*** Opening of Text segment ***

Parental over control (i.e.,excessive parental regulation of children’s activities and routines, encouragement of children’s dependence on parents, and instructions to children how to think and feel (McLeod et al. 2007)), as opposite to parental autonomy granting, is thought to enhance child anxiety by increasing the child’s perception of threat, reducing the child’s perceived control over threat, and withdrawing the child from opportunities to explore the environment and develop new skills to cope with unexpected events (Hudson and Rapee 2001; Rapee 1997). High levels of parental rejection (i.e., parental hostility, indifference, noninvolvement, and criticism), as opposite to parental acceptance, are thought to increase child anxiety by attacking the child’s self esteem and integrity and therewith increase the child’s sensitivity to anxiety (e.g., Gottman et al. 1997; Wood et al. 2003).

*** Close of Text segment ***
*** Opening of Source data ***

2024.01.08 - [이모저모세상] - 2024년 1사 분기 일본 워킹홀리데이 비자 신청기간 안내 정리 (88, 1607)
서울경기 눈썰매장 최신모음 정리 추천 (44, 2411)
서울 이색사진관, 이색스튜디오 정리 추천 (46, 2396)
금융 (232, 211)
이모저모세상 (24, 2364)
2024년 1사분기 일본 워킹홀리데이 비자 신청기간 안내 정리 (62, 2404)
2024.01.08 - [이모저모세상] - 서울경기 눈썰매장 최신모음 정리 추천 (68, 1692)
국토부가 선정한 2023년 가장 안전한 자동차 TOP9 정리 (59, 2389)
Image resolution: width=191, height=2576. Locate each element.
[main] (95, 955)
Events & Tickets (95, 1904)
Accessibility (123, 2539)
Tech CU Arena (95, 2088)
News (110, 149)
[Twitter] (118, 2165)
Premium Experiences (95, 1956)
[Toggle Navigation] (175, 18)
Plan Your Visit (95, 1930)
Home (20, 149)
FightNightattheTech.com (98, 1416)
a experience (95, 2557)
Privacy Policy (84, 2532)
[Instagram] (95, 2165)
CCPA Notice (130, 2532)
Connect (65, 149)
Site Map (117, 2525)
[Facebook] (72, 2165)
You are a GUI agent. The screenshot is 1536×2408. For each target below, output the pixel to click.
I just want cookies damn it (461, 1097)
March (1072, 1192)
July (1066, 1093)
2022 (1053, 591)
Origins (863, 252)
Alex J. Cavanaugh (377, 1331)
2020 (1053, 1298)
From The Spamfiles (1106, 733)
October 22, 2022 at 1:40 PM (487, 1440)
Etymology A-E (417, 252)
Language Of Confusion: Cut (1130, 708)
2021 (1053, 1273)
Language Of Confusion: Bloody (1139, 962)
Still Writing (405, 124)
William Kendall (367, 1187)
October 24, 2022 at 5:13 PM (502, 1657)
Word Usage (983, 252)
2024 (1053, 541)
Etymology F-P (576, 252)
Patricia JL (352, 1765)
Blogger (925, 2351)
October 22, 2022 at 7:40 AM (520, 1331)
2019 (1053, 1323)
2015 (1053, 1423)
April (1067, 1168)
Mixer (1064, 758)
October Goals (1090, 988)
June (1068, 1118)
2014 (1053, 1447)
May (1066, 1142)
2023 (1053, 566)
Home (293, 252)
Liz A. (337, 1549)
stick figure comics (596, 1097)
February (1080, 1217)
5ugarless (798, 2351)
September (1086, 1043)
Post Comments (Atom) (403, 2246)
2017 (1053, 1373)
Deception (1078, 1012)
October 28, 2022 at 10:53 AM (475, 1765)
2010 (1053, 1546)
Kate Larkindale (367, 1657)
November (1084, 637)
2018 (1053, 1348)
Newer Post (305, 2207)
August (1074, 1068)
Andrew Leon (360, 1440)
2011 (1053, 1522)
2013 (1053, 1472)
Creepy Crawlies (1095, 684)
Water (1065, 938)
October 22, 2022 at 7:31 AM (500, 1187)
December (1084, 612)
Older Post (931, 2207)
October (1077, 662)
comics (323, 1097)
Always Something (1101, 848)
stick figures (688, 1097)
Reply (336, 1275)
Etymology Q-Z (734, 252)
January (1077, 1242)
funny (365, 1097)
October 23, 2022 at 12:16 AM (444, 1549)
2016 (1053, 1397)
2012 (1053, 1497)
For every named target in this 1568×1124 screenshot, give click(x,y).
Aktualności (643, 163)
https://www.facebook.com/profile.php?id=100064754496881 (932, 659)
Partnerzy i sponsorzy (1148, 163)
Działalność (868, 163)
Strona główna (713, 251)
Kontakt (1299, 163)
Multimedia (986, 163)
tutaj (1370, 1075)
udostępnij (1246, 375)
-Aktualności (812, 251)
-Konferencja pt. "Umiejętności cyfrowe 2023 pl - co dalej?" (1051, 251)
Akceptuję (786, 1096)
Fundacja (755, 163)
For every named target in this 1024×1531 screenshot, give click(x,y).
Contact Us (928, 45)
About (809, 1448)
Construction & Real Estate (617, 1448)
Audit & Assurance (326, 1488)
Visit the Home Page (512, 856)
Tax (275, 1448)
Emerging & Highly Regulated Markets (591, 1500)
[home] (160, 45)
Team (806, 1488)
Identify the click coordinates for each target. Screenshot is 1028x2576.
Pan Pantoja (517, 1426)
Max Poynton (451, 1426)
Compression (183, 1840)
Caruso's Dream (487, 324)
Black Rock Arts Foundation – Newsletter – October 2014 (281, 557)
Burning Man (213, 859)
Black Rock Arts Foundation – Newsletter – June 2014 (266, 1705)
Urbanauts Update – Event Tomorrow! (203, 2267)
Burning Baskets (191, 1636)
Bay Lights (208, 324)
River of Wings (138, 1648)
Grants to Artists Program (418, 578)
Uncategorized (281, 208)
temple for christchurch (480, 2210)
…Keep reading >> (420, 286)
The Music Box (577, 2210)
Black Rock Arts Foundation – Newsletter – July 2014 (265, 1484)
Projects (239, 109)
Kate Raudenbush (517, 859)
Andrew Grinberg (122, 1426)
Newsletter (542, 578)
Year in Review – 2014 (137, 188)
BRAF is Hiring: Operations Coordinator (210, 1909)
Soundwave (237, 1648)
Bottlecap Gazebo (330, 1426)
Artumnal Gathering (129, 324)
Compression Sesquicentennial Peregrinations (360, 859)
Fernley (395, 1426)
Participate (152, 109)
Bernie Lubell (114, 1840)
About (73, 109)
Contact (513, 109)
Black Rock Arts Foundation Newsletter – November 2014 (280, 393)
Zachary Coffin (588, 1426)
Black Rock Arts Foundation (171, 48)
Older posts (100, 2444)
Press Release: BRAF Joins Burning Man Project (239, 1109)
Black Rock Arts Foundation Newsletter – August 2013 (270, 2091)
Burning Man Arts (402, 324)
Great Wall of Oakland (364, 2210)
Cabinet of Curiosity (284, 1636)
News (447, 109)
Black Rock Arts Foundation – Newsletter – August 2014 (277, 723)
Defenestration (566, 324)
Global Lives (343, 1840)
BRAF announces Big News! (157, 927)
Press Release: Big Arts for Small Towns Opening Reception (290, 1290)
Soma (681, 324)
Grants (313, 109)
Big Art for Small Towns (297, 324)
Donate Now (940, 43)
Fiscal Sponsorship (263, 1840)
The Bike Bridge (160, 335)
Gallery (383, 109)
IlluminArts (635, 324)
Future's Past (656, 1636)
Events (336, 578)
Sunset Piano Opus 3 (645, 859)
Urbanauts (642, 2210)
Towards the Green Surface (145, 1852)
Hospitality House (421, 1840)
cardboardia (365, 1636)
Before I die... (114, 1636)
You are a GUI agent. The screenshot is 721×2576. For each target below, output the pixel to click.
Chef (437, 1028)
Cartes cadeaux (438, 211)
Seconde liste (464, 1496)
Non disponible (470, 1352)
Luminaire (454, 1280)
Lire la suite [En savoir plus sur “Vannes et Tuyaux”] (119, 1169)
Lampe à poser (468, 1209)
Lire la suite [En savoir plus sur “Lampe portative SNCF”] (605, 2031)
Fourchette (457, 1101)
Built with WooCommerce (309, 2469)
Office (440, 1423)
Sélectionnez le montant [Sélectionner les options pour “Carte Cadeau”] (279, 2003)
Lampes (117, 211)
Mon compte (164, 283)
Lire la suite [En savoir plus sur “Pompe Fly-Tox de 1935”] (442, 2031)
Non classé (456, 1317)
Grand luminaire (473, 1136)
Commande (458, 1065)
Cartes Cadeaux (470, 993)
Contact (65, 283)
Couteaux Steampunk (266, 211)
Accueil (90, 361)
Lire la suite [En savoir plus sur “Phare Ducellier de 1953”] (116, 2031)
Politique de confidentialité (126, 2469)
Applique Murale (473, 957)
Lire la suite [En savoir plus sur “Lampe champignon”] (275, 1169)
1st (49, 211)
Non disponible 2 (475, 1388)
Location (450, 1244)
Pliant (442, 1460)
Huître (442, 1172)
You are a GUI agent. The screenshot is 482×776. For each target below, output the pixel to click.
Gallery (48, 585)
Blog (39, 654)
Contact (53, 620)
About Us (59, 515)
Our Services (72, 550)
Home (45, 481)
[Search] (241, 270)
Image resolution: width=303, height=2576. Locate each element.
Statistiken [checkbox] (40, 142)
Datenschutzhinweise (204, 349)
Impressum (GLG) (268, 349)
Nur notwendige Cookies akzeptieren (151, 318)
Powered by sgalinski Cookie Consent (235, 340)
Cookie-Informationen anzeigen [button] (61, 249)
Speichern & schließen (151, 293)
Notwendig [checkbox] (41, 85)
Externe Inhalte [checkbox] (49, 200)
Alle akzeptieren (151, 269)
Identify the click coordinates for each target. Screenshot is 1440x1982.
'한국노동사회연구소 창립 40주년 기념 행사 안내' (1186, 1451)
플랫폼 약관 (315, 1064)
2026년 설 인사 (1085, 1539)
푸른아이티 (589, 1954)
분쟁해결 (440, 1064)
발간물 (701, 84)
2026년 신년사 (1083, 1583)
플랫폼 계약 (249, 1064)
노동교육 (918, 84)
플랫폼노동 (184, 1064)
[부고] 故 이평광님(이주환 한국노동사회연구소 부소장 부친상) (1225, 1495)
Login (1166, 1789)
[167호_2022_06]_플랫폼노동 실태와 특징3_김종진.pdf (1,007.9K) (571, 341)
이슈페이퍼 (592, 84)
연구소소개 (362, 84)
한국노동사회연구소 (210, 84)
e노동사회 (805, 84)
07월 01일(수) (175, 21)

*** Close of Source data ***

▸ **What you will do**
[A] According to the text segment, what behaviors make up parental rejection?
[B] Rewrite the text segment from "Parental over control" to "et al. 2003).", using "schedules" in place of "routines".

▸ **Results for the exercise**
[A] Parental hostility, indifference, noninvolvement, and criticism.

[B]
Parental over control (i.e.,excessive parental regulation of children’s activities and schedules, encouragement of children’s dependence on parents, and instructions to children how to think and feel (McLeod et al. 2007)), as opposite to parental autonomy granting, is thought to enhance child anxiety by increasing the child’s perception of threat, reducing the child’s perceived control over threat, and withdrawing the child from opportunities to explore the environment and develop new skills to cope with unexpected events (Hudson and Rapee 2001; Rapee 1997). High levels of parental rejection (i.e., parental hostility, indifference, noninvolvement, and criticism), as opposite to parental acceptance, are thought to increase child anxiety by attacking the child’s self esteem and integrity and therewith increase the child’s sensitivity to anxiety (e.g., Gottman et al. 1997; Wood et al. 2003).